:: Reading text ::
# should I go further



## stairway (Nov 18, 2015)

Hello everyone and thank you for your attention.

This is about a situation that has developed lately. I am a male in his 30s and I have been seeing a woman lately and more or less we are on to a good start. And of course there is a but, otherwise I wouldn't be posting on a forum.

I am seriously bothered by her tattoos. Its not that she has put anything weird on her skin, mostly is stuff about her family and god (she's keen on religion, I'm not) but the number of them simply bothers me, and for what is worse she hasn't in mind to stop she keeps adding new ones. I did have a half serious talk with her about them, what happens when you get old, or the supply of skin runs out , the standard talk and she told me that she'd rather regret having done them than regret not having done so.

Looks like my two options are either to make her chose or to just leave hoping its going to be easy given that we haven't been together long. I seriously believe if I get started on the topic "look you have to choose" is going to be a very bitter argument and I'm not sure I'm up for it.


----------



## Red Sonja (Sep 8, 2012)

You are not compatible, don't bring up a "choosing" discussion, just let her go.


----------



## SecondTime'Round (Jan 15, 2015)

You're the one who has to choose, not her. I agree with Red Sonja; you're not compatible.


----------



## Blondilocks (Jul 4, 2013)

If tatoos bother you so much, why did you even start with her?


----------



## CatJayBird (Oct 5, 2015)

If you continue on with this relationship, you are saying you are accepting of this person...tattoos and all. If you can't keep this commitment then just end it now. I have recently dealt with "you choose a tattoo over me" issue. Not fun. Not pretty.


----------



## stairway (Nov 18, 2015)

Blondilocks said:


> If tatoos bother you so much, why did you even start with her?

:: Data shown ::
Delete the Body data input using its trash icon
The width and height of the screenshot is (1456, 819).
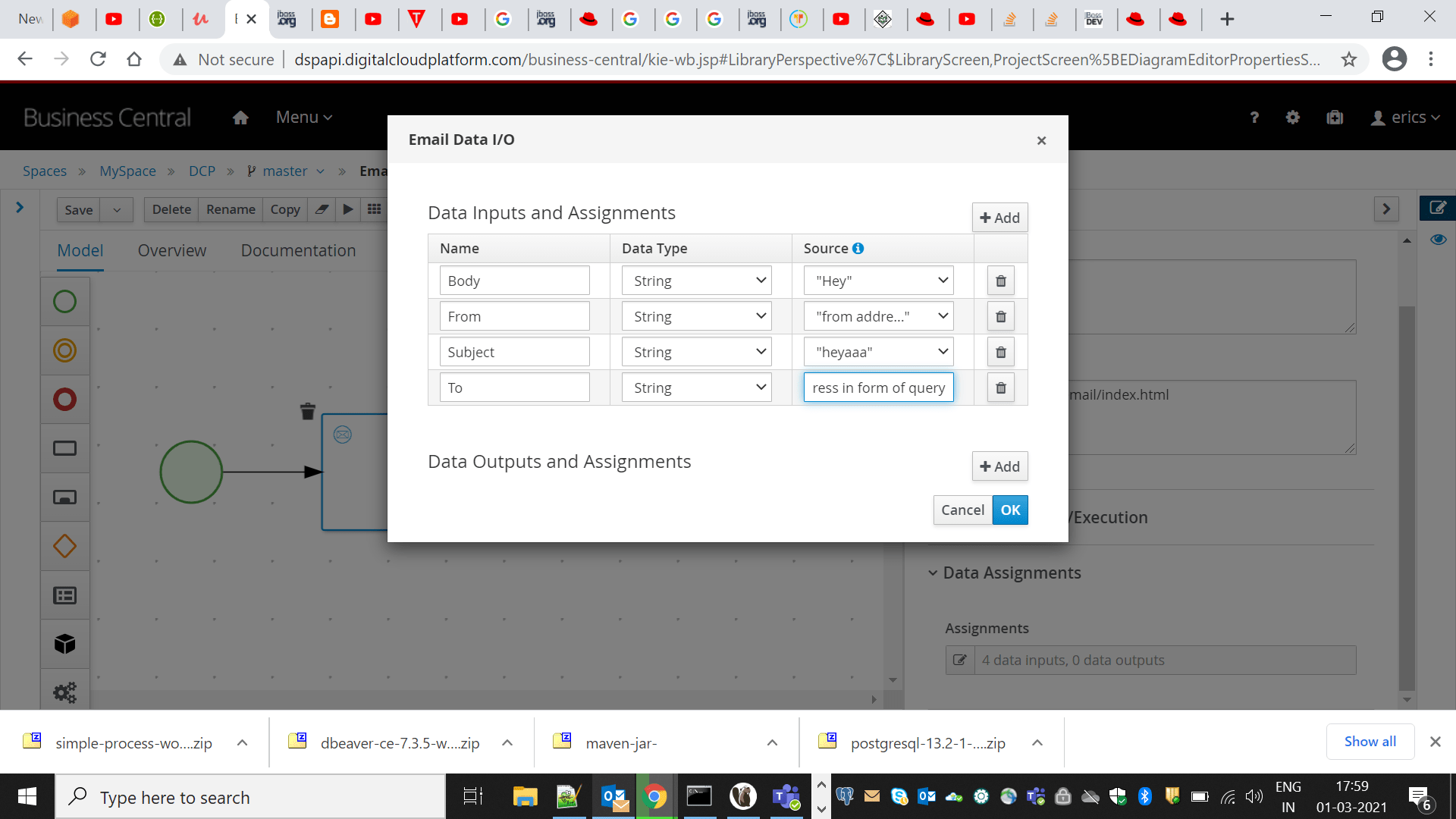click(1000, 280)
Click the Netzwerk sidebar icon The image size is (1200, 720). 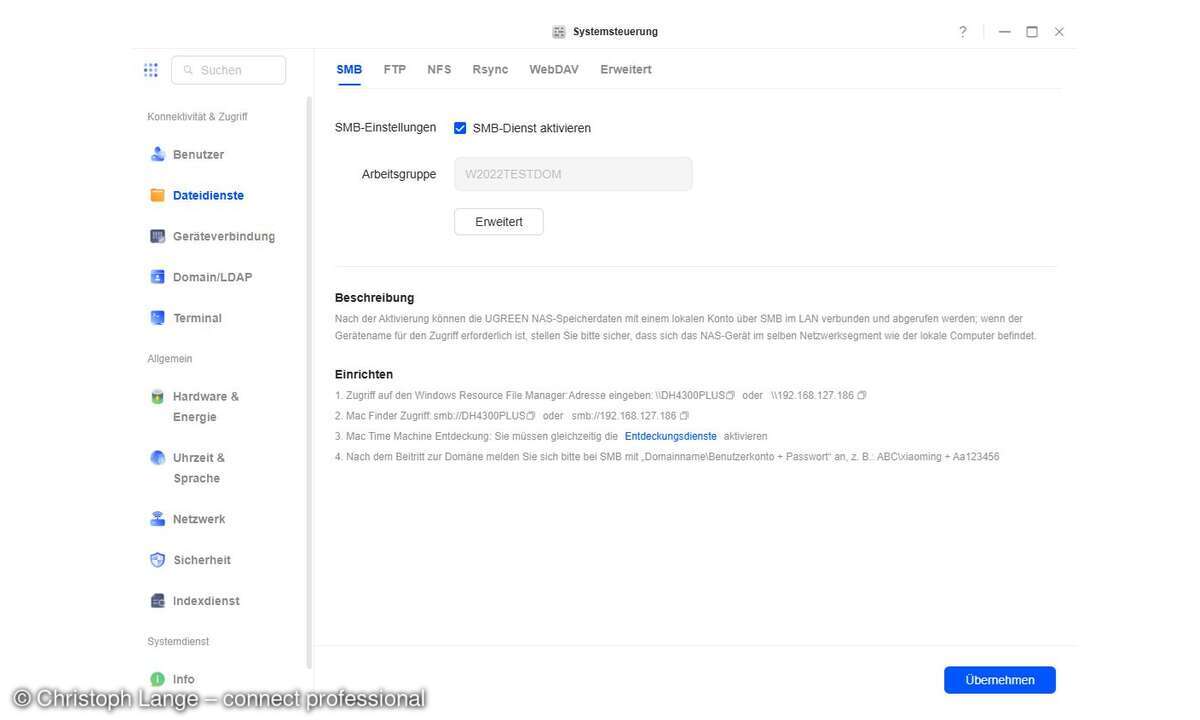157,519
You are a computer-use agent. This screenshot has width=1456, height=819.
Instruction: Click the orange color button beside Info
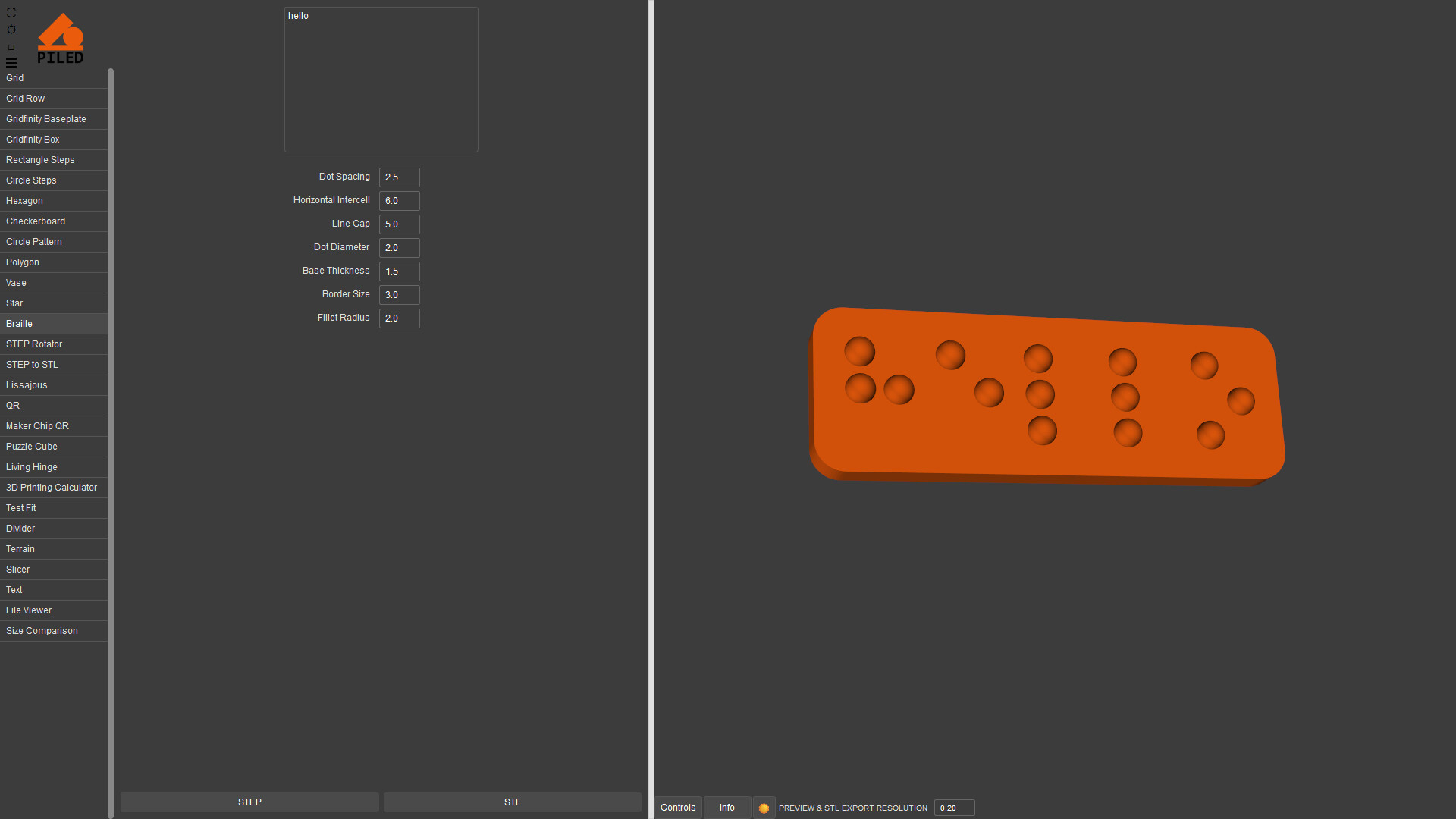coord(764,808)
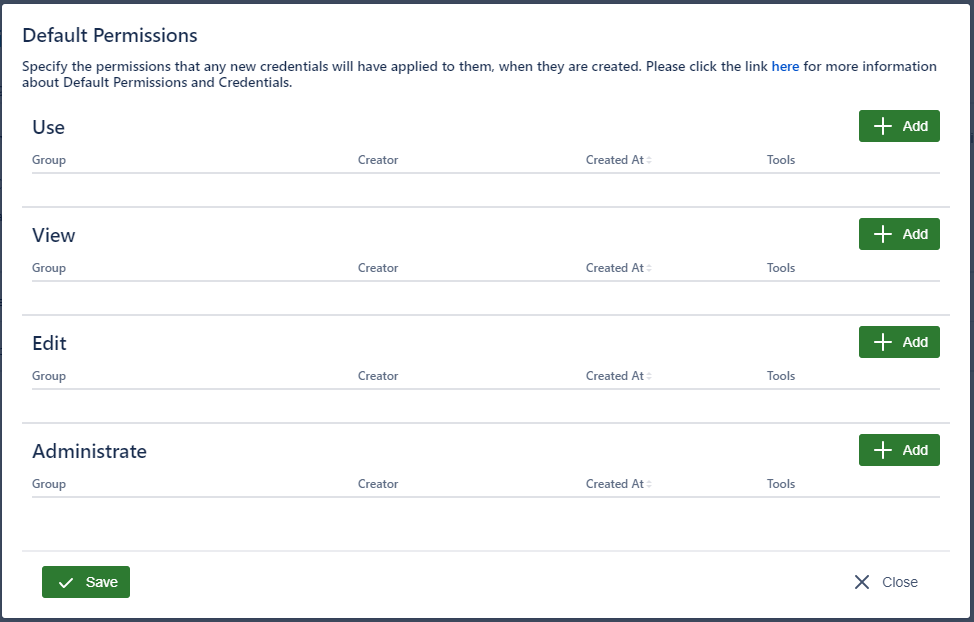Add a group to View permissions
The width and height of the screenshot is (974, 622).
(899, 234)
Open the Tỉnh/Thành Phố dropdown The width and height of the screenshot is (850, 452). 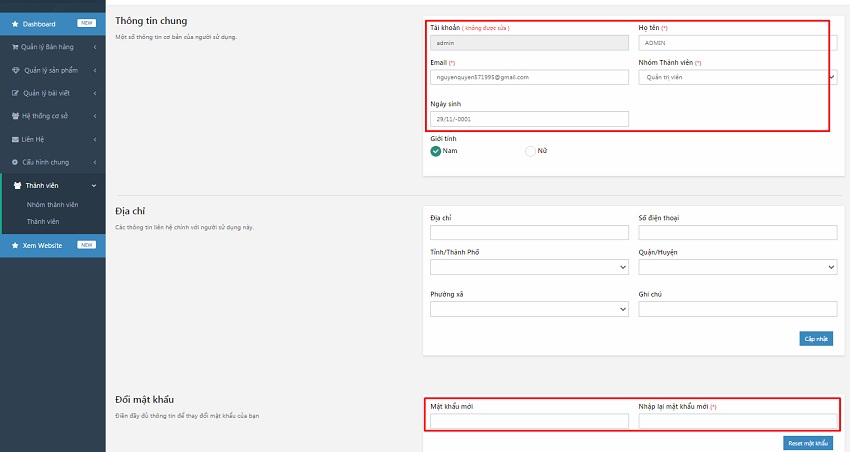coord(529,267)
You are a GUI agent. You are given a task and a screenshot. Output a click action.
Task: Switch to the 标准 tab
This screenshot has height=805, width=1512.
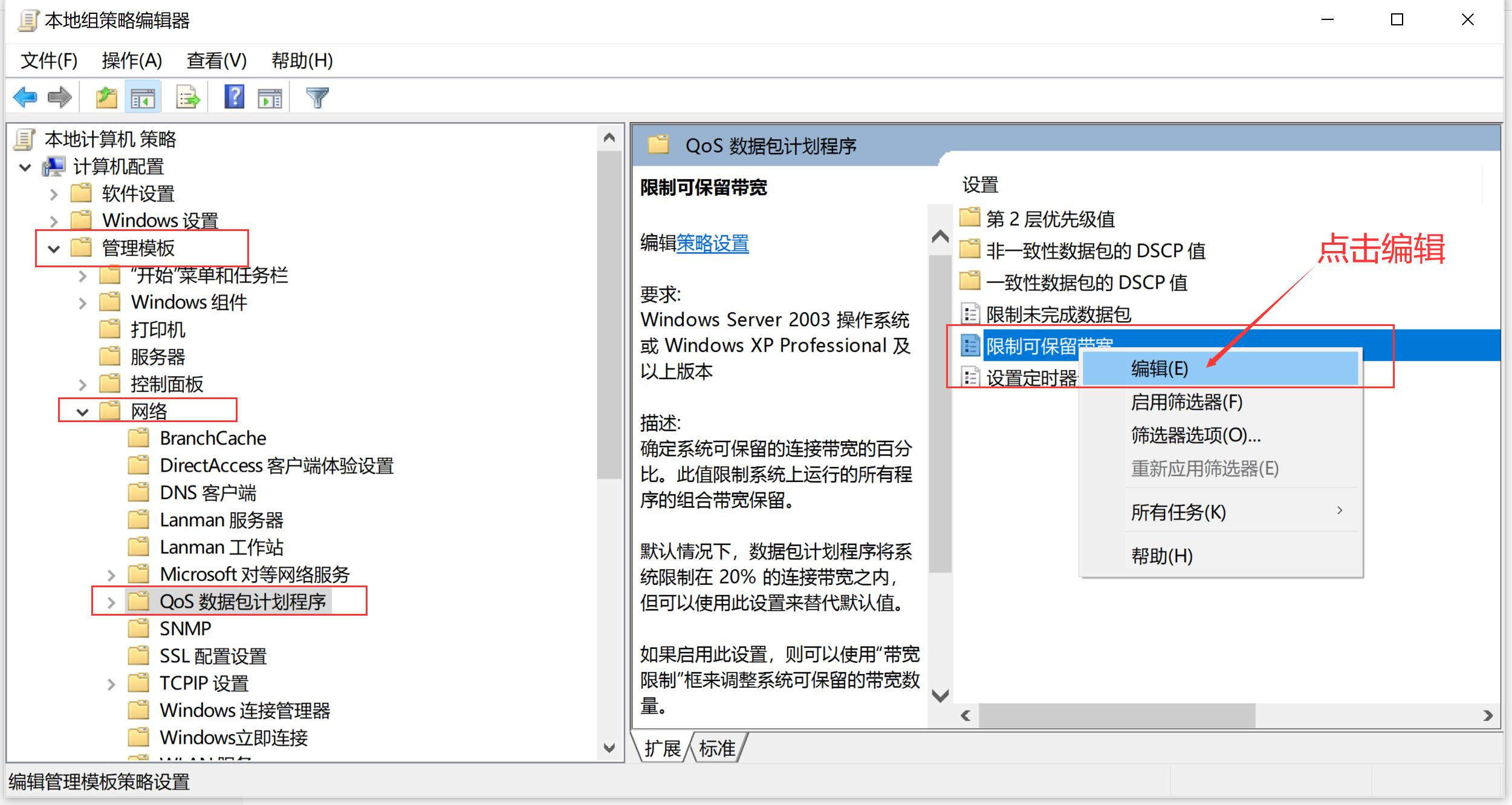(717, 749)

:: Task statement ::
Transcribe the part of the forum thread between "## Red Sonja" and "(Jan 15, 2015)", inclusive. The entries come from a separate source, not from the forum thread.

:: Task solution ::
## Red Sonja (Sep 8, 2012)

You are not compatible, don't bring up a "choosing" discussion, just let her go.


----------



## SecondTime'Round (Jan 15, 2015)